How is enterprise videoconferencing different than Skype?

By Arthur Chocholacek


Arthur Chocholacek

Arthur is an Audiovisual Analyst for the Vancouver Fraser Medical Program on MedIT’s Collaboration Technologies team. He works (mostly) behind the scenes to ensure the smooth operations of videoconferencing for educational and administrative sessions across the province.

The technology that the Faculty of Medicine uses in our videoconferencing rooms can seem a bit excessive when you’re used to the occasional Skype or FaceTime session. After all, if we can connect with grandma on our iPad from the couch at home, why do we need so much equipment to do basically the same thing here?

The general principles of videoconferencing are the same across every platform. Computers (Skype), mobile (FaceTime/Google Hangouts), or enterprise (Faculty of Medicine videoconference facility) all need the following elements:

  • a camera to capture video;
  • a screen to display the video from other participants;
  • a microphone to capture audio;
  • speakers to play the audio back from other participants; and
  • a device to tie all of these components together and communicate with everyone else in the videoconference.


“When you participate in an enterprise videoconference session,
all… elements are independent and are designed for that specific task.”

When you participate in a videoconference from your computer or mobile device most of these elements are directly contained within the device, though you can also use an external microphone, speakers and webcam for improved audio and video quality. The videoconference information is encoded and decoded by software that runs on your device, e.g. Skype, Facetime. Most elements are fixed in place, making it harder for more than one person to participate from any given device, and increasing the susceptibility for things like noise and light pollution.
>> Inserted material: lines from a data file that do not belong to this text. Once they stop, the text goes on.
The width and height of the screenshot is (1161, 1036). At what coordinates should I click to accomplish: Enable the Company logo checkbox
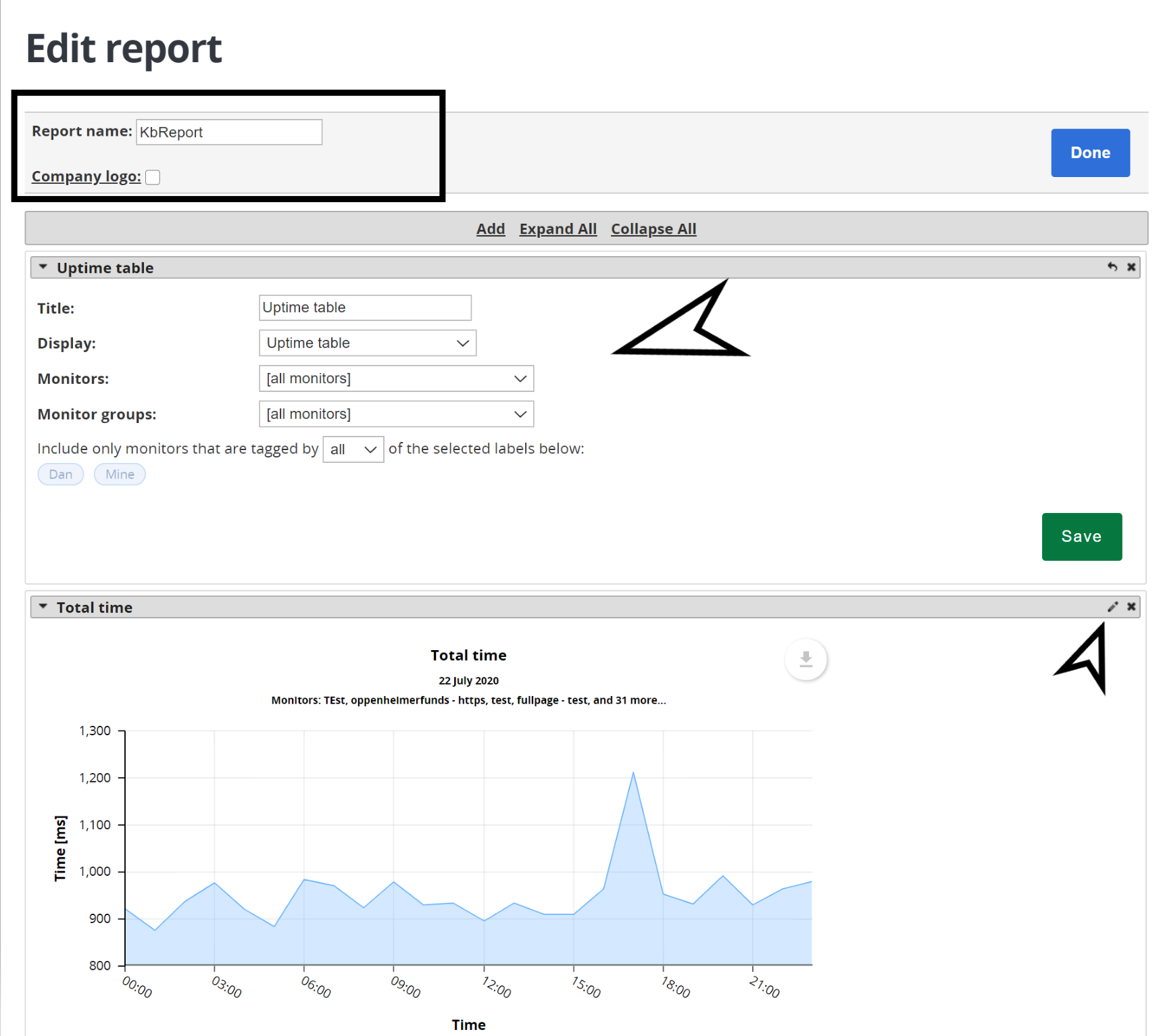point(153,177)
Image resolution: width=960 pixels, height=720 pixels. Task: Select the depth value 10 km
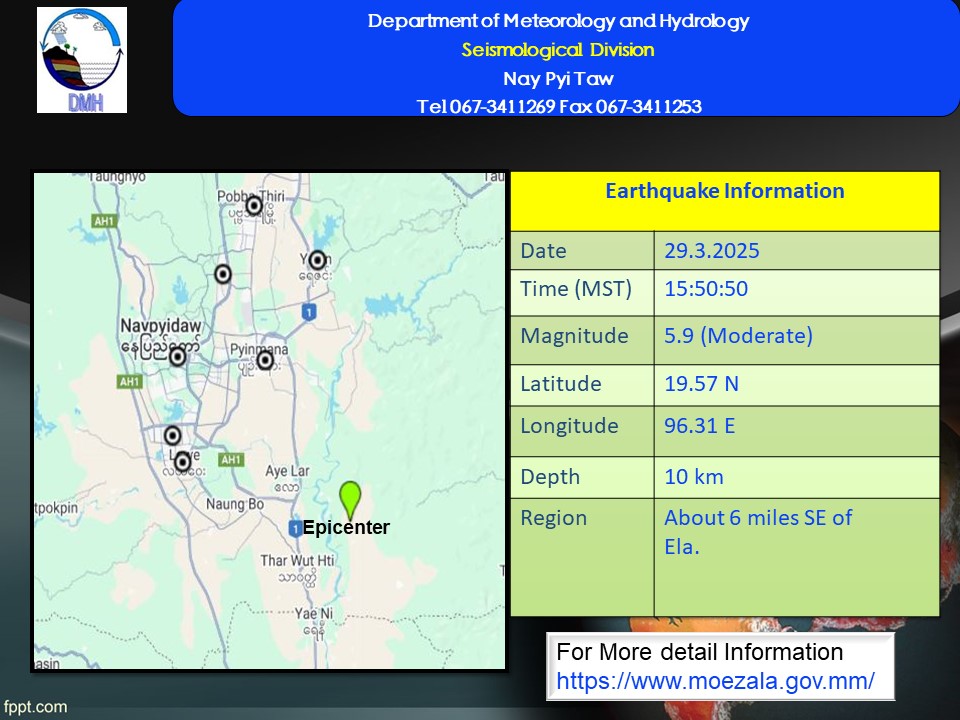(693, 477)
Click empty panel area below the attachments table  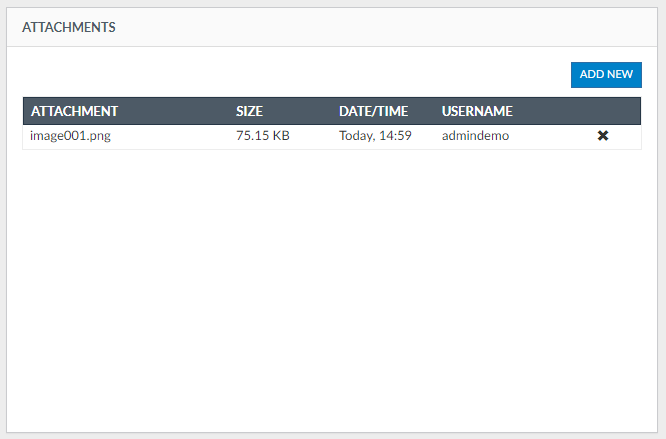pos(332,290)
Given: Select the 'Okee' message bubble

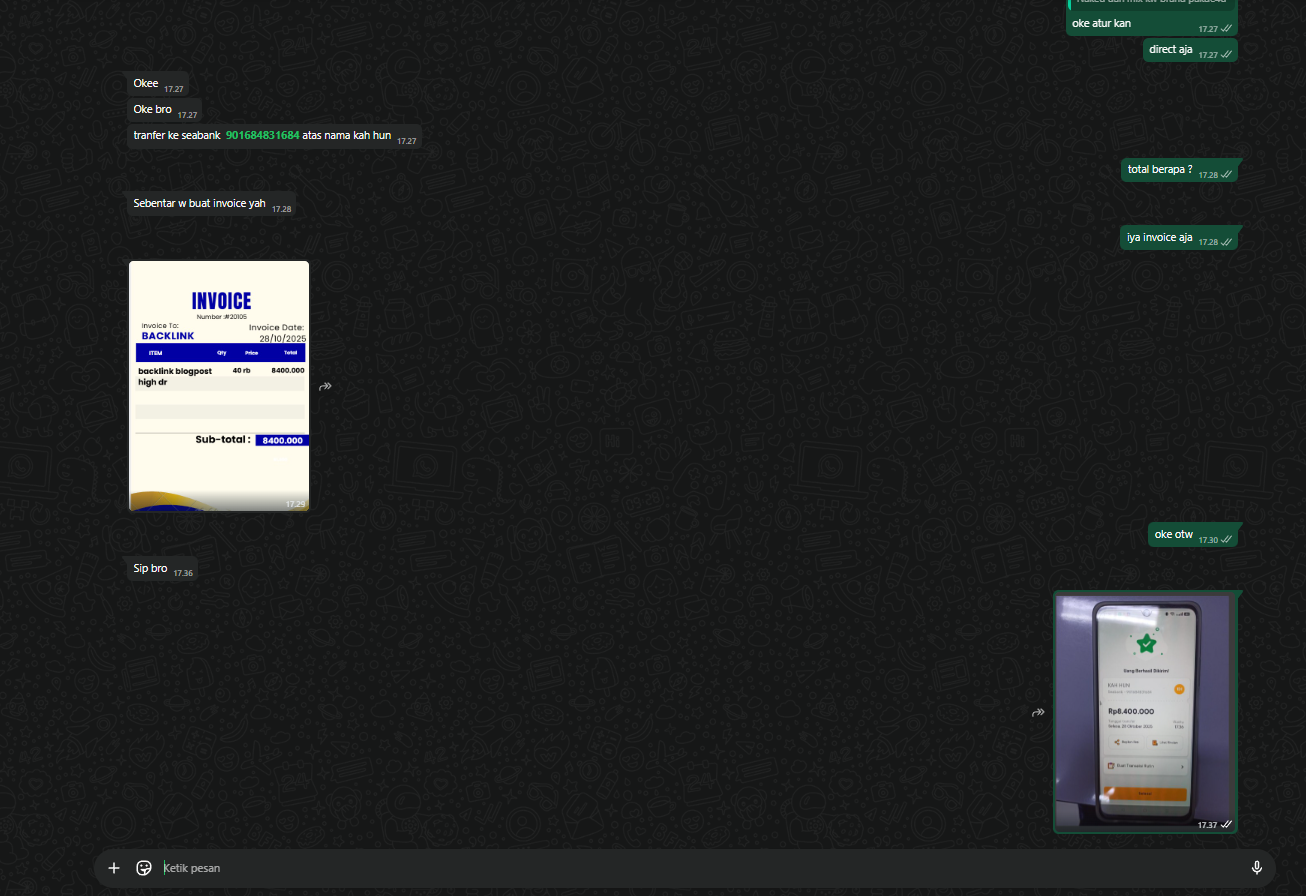Looking at the screenshot, I should tap(146, 84).
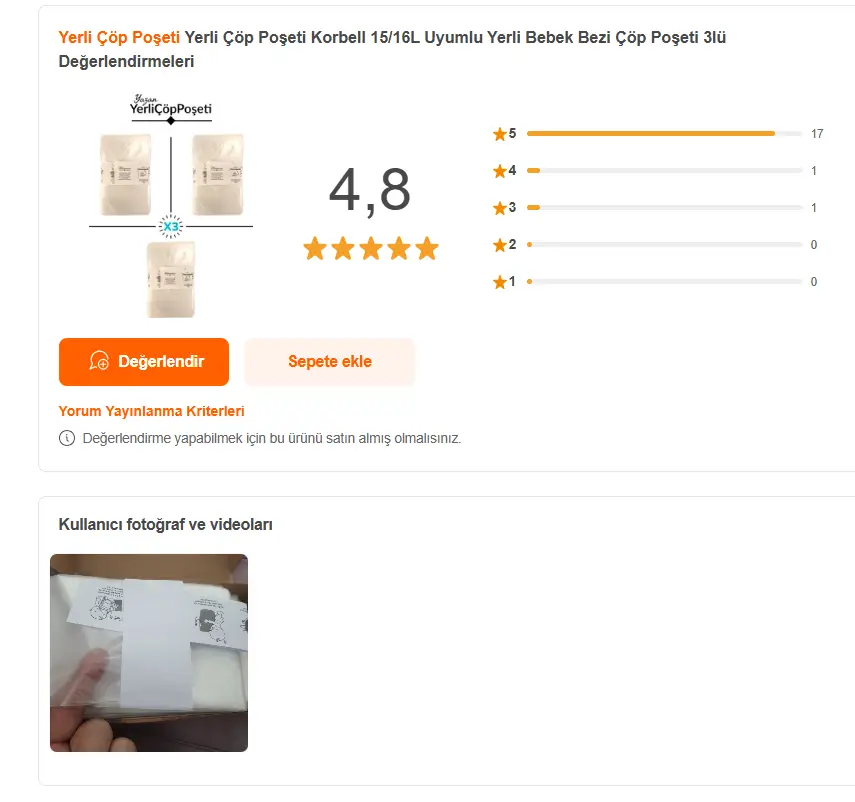Click the 5-star rating progress bar
855x802 pixels.
coord(664,133)
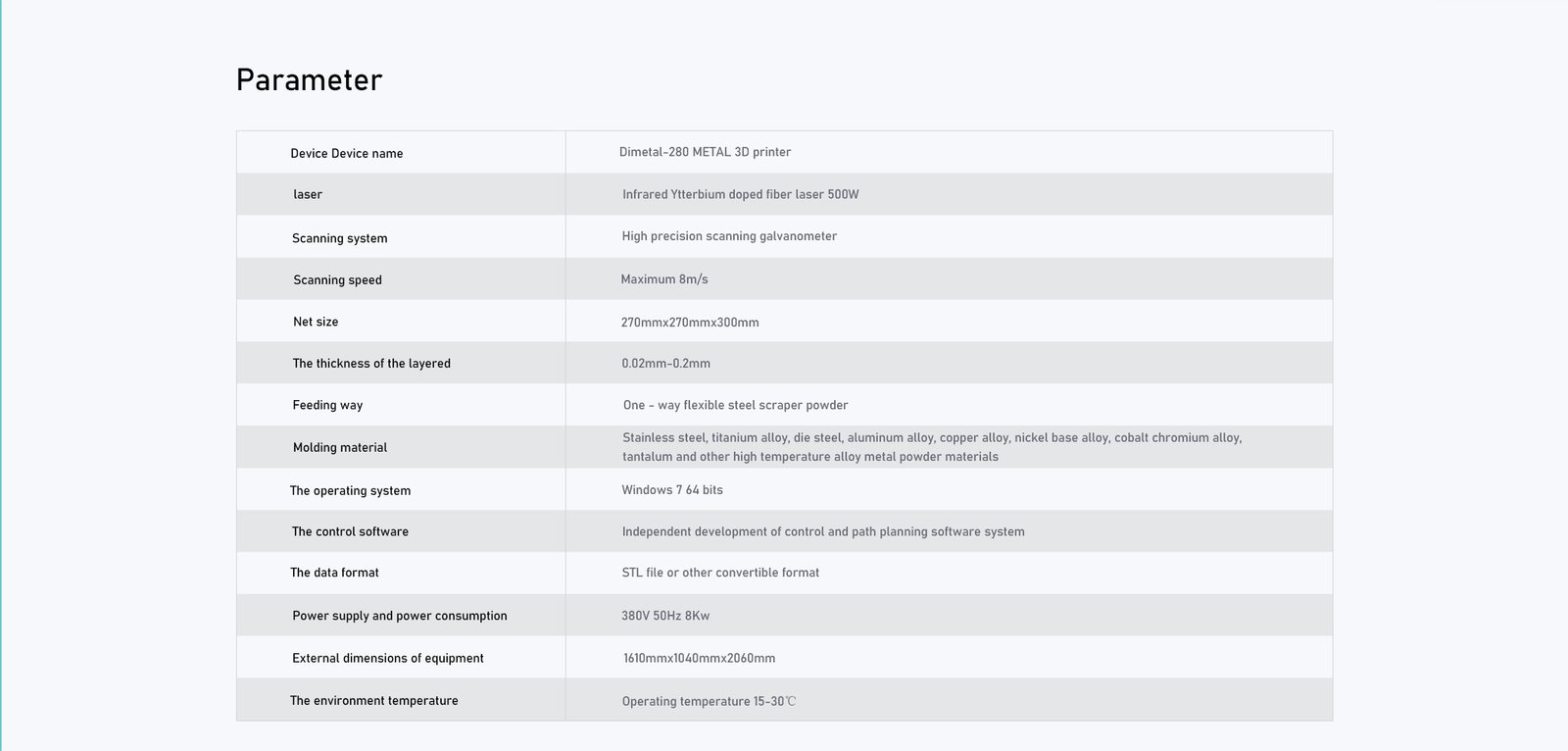Click the 1610mmx1040mmx2060mm dimensions value
The height and width of the screenshot is (751, 1568).
click(699, 659)
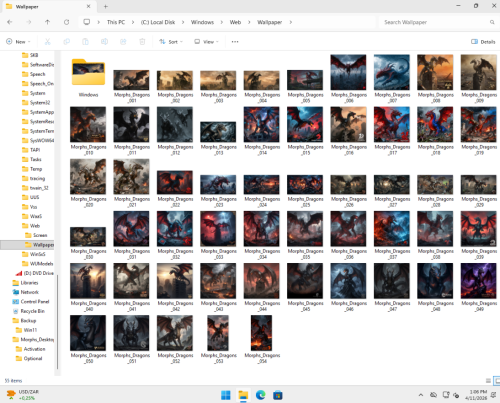Click the Share icon in toolbar
Image resolution: width=500 pixels, height=403 pixels.
coord(123,42)
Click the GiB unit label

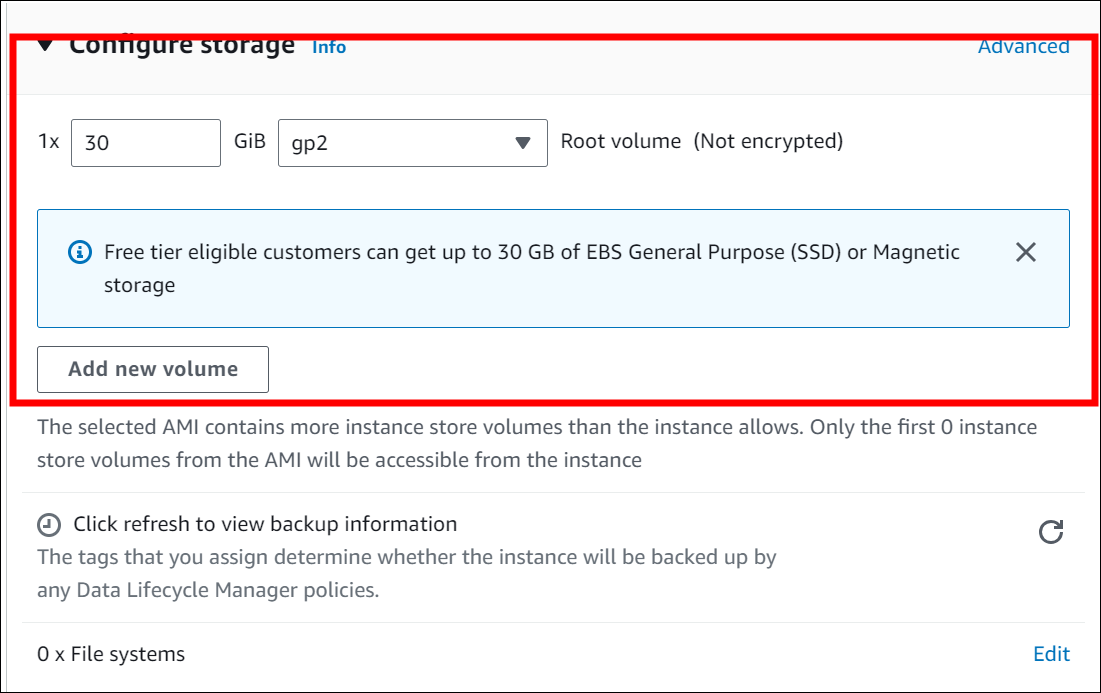[x=249, y=142]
When you participate in an enterprise videoconference session, all of these elements are independent and are designed for that specific task. Our cameras are designed to capture two to four times the image information than an average webcam, and have extra capabilities such as remotely controlled panning, tilting and zooming. The zoom ability and picture quality lends itself well to multi-person meetings, avoiding the requirement for multiple computers, and the dreaded “up the nose” webcam shots.

Our room microphones are able to capture a greater range of frequencies which results in clearer, crisper sound. This also allows people to use their natural speaking voices without having to turn up their volume to be heard clearly.


“Enterprise videoconferencing… gives support technicians real time access
to the behind the scenes information on your conferences.”

When it comes to reliability, enterprise videoconferencing gear can’t be beat. The equipment is built to strict standards and is designed for long term, permanent installed use. Additionally, all Faculty of Medicine videoconferences take place on our own dedicated private network, allowing us to avoid the congestion and outage issues often encountered on the public facing internet. Think of the Faculty of Medicine as having our own private lane on the information superhighway, which sets us free from pixelated video, choppy audio and dropped calls.

Enterprise videoconferencing also gives support technicians real time access to the behind the scenes information on your conferences, enabling us to anticipate problems that may arise and deal with them in the moment, rather than stopping your session.

So, what’s the difference? The key difference between computer/mobile videoconferencing and enterprise videoconferencing can be distilled down to three words: “quality,” “reliability,” and “flexibility.”